Azure Functions (Java) のコールドスタートアップが改善したらしい

このエントリは2023/11/06現在の情報に基づいています。将来の機能追加や変更に伴い、記載内容からの乖離が発生する可能性があります。

きっかけ

先日、以下のような記事が出た。

The team worked tirelessly to drastically lower the cold start numbers by optimizing the Java worker and its communication with the Functions host. 

Java on Azure Functions – 2023 Update
https://techcommunity.microsoft.com/t5/apps-on-azure-blog/java-on-azure-functions-2023-update/ba-p/3958581#toc-hId-835658924

この記事によると、コールドスタートの最適化により、最適化前(2023/1)と最適化後(2023/10)を比較すると以下のように改善されている、とのこと。

中央値、99Pの数値が小さくなっているので、全体としてコールドスタートが改善していることがわかるが、「確かに以前は遅かったけど、ほんまに体感できるぐらいに改善されているのか?」と感じたので、ちょっと実験&確認してみた。

Azure Functionsのサンプルコード

検証にあたっては、ふつうのFunctions Framework(つまり純正のフレームワークで、MicronautやSpring、Quarkusを使わないやつ)で実施し、Function AppはMavenなどで簡単に作成できるHTTPトリガーを使うことにした。他は特にいじってはいない。

Function AppはタイムアウトするとFunction Appはコールドスタートする。今回利用するConsumption Planのデフォルトタイムアウトは5分(最大10分)であるが、この検証では4分に設定した。

【注】
Premium Plan、App Service Planの場合はデフォルトタイムアウトは30分で、上限はない。

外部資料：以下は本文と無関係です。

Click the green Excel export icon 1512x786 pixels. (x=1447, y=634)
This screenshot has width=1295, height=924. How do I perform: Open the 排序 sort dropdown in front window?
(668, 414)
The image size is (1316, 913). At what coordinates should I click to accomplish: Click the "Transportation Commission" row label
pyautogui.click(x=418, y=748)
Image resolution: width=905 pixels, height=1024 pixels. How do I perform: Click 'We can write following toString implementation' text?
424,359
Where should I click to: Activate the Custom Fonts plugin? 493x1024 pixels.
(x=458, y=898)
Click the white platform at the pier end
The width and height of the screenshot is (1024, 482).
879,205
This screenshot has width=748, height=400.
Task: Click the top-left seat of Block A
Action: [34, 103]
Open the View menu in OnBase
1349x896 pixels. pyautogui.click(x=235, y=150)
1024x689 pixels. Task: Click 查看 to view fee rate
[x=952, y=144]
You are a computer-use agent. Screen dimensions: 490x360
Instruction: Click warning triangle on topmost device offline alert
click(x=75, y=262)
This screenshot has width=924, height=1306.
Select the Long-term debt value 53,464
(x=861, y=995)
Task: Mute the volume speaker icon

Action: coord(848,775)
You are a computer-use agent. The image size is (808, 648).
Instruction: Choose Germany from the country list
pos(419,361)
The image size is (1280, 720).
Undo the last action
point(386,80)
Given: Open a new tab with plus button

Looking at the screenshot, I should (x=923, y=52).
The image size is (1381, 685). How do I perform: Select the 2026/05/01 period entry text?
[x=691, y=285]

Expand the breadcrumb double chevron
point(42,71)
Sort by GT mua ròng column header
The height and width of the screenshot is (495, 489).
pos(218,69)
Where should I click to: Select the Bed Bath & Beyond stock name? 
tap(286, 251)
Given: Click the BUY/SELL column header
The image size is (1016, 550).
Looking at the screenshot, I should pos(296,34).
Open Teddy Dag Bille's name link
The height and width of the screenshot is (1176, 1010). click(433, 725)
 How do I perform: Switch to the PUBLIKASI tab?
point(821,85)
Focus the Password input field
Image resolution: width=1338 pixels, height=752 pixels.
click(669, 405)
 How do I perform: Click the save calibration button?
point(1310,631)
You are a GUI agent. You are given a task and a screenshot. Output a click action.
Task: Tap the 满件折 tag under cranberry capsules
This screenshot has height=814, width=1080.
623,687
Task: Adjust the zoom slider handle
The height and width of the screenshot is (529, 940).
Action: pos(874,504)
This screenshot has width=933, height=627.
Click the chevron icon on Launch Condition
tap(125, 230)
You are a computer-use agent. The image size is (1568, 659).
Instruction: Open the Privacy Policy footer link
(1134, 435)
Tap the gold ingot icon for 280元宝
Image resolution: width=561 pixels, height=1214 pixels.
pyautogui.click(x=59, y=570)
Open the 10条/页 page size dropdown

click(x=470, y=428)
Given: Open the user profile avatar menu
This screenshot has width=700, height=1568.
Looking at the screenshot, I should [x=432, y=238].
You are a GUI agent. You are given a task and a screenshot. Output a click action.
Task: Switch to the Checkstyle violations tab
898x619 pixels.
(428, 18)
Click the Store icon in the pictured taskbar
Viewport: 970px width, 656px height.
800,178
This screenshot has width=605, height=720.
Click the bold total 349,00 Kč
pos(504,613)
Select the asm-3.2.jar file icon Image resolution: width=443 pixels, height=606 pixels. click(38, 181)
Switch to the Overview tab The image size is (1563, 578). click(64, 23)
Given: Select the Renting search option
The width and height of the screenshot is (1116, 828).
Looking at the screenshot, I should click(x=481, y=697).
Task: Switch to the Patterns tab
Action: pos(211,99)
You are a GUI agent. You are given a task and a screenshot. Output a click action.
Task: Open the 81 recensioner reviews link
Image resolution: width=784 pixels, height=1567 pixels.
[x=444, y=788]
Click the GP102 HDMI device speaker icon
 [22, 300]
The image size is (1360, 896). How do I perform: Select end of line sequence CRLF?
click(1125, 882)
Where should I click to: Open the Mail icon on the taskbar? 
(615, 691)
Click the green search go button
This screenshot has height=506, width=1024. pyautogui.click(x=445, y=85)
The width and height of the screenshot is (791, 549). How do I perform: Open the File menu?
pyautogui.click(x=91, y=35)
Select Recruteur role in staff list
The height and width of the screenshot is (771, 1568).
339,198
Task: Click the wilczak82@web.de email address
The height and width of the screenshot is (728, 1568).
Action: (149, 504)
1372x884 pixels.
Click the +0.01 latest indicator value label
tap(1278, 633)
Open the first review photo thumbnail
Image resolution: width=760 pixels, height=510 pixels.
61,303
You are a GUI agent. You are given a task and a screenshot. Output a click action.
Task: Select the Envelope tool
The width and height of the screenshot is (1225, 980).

Function App タイムアウト期間 / Function app timeout duration
https://learn.microsoft.com/azure/azure-functions/functions-scale#timeout

HTTP Triggerの場合、Function Appの内部で使われているAzure Load Balancerの既定のアイドルタイムアウトが230秒ということもあり、今回はFunction Appのタイムアウトを4分に設定している。また、Function Appを24個(1個のFunction Appに24個のFunctionではなく)作成し、テストクライアントは10秒ずつずらして各Function Appを呼び出した場合、対象の24個のFunction Appを一巡すれば、二巡目では少なくとも240秒の間隔があくため、Function Appの4分のタイムアウトだけでなく、230秒というLoad Balancerの既定のアイドルタイムアウトも超えることから、厳密にコールドスタートの時間を計測できると考えられる。

なお、テストクライアント(右上図の左側のアイコン)の起動時間はFucntion Appのレイテンシには無関係なので、どのようなランタイムでもかまわない(今回は完全に個人の好み、静的ライブラリでリンクしたGraalVM Native Imageの形式で作成した。HTTP ClientはJDK 21からAutoClosableになったJDKに含まれるものを使っている)。

Build a Statically Linked or Mostly-Statically Linked Native Executable
https://www.graalvm.org/latest/reference-manual/native-image/guides/build-static-executables/

結果

で、試してみたところ、以下のようになった(右図の縦軸は件数、横軸はミリ秒)。

Average 552.57
StdDev542.99
50P170
90P 1207.6
95P1381.4
99P1978.18

今回の検証は前記のブログに比べて50Pはよいが、99Pは悪い。とはいえ、2023/1の結果と比べると確かにコールドスタートが改善していることがわかる(個人的には山が2個出来ているのは気になるところではある。このヒストグラムを見ると、コールドスタート出来ていないのではないか、とも読み取れてしまう)。

2023/11/06現在、Azure Functionsはまだ他クラウドベンダーで対応しているNative ImageやCRaC (CRaC対応するにはJDKをCraC Enabledにする必要がある) には対応していないため、今後どのような改善がなされるのか期待したい。既存のJDKでも、Static CDS + Dynamic CDS with trainingでかなりコールドスタートは改善されるので、そのような仕組みが入るだけでも劇的な効果を得られるはずだが、果たして。。。